A department sought clarification on the interpretation and application of legislation and policy on the rights of the National Joint Occupational Health and Safety Committee (JOSH) to access medical information as part of an investigation.

The JOSH Committee noted that during the past 15 months there have been two workplace incidents requiring investigation and the involvement of the JOSH Committee. In May 1991 the operations were shut down and all employees removed from the worksite due to suspected air contamination. In April 1992, management was advised that a former employee was confirmed as having had tuberculosis. Although not considered to have been highly contagious, tuberculosis testing was suggested as a precautionary measure for those employees who had been in close and prolonged contact with the individual. In both instances, the committee encountered resistance from Health and Welfare Canada and Employer officials when requesting access to specific medical information (i.e. who was the infected employee and where did the employee work, details regarding when the tuberculosis was detected, what type of tuberculosis, specific test results of exposed employees, etc). The committee felt that by not having had the "whole story", their efforts to effectively communicate and reassure the employees at large were hampered.

The JOSH Committee members were not clear and requested clarification on the following questions:

1)         When does a medical record become an employer's record and thereby eligible for access by the Committee as per the Canada Labour Code? Also, once a health care professional informs the Department of a health hazard, does that then become a Department record accessible by the JOSH Committee?

2)         Given that the credibility of any communication is based on the accuracy and completeness of the information contained therein, how can the JOSH Committee head off rumours and diffuse a potentially explosive situation without all the facts including medical information?

3)         How do we reconcile the employees right to know the individual right to medical confidentiality and privacy? What supersedes what and in what circumstances?

4)         Is there any legislative authority which binds a JOSH member with equal force as a health care official with regard to the confidentiality of medical information? This would enable health care officials to divulge the information to the Committee member if they were satisfied of the information's sanctity. Section 144(2) prohibits disclosure of confidential information obtained as part of an investigation where a safety officer is present. What is the difference?

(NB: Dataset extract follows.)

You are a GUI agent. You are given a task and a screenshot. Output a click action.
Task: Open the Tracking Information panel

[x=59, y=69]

The Administrative Committee considered and agreed with the report of the Occupational Safety and Health Committee as follows:

1)         A medical record cannot become part of an employer's record and thereby eligible for access by the JOSH Committee as per the Canada Labour Code without the consent of the employee. The same applies when a health care professional informs the Department of a health hazard.

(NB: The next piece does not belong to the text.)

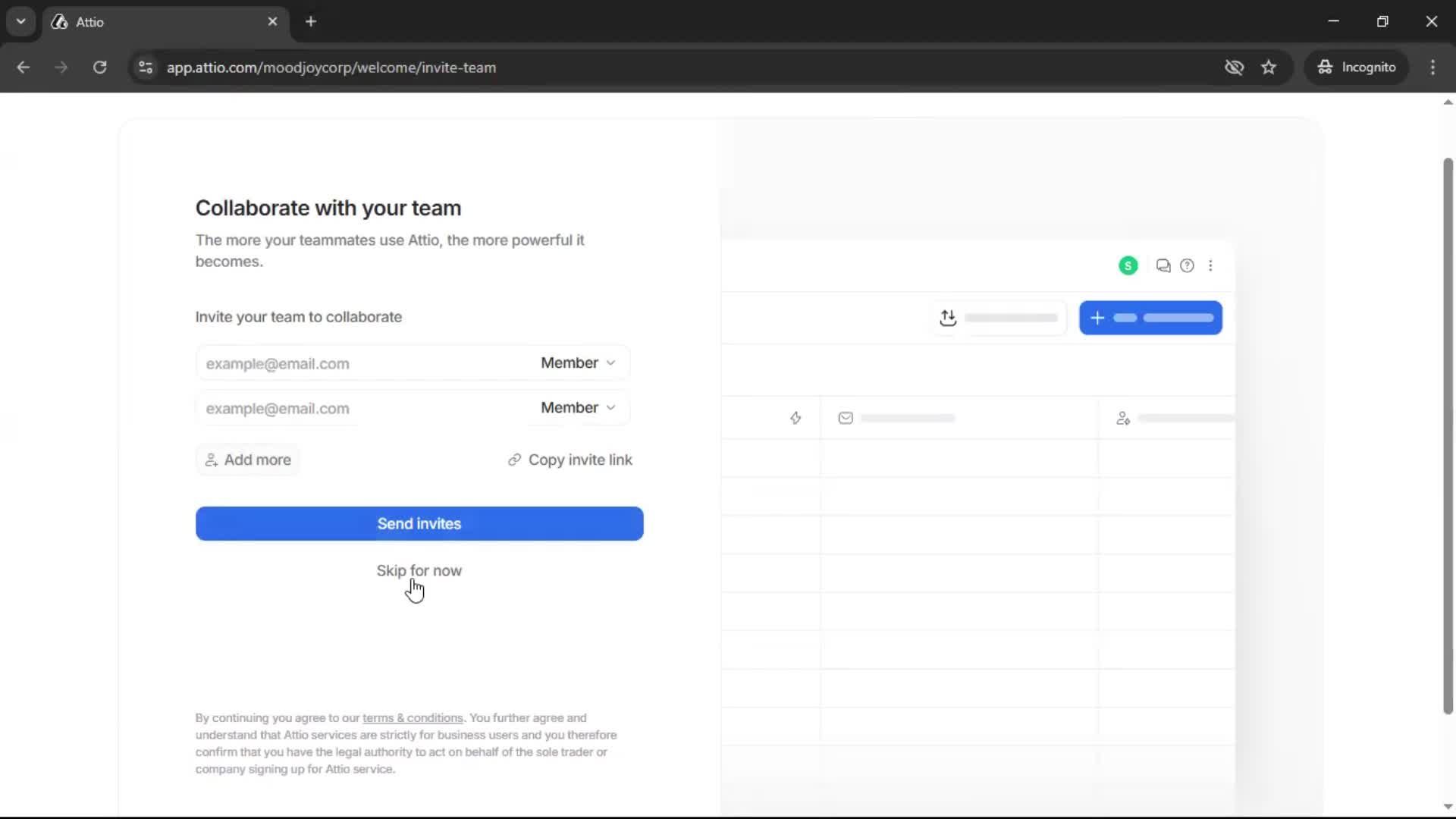Open the terms & conditions link
This screenshot has height=819, width=1456.
[x=413, y=718]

2)         The Committee realizes that the confidentiality of information may restrict some actions of the JOSH Committee. However, management is responsible for diffusion of information and staff reassurance. Management is advised by Health and Welfare Canada and confidentiality of personal information of employees is maintained.

3)         The information held by Health and Welfare Canada is subject to the Privacy Act. Disclosure of such information cannot be made without consent from the employee. Personal medical information may be disclosed where there is an overriding public interest without revealing the employee's identity. There is no evidence in this instance of an overriding public interest which would justify breaching the privacy of employees.

4)         There is no legislative authority which binds a JOSH member with equal force as a health care official with regard to the confidentiality of medical information.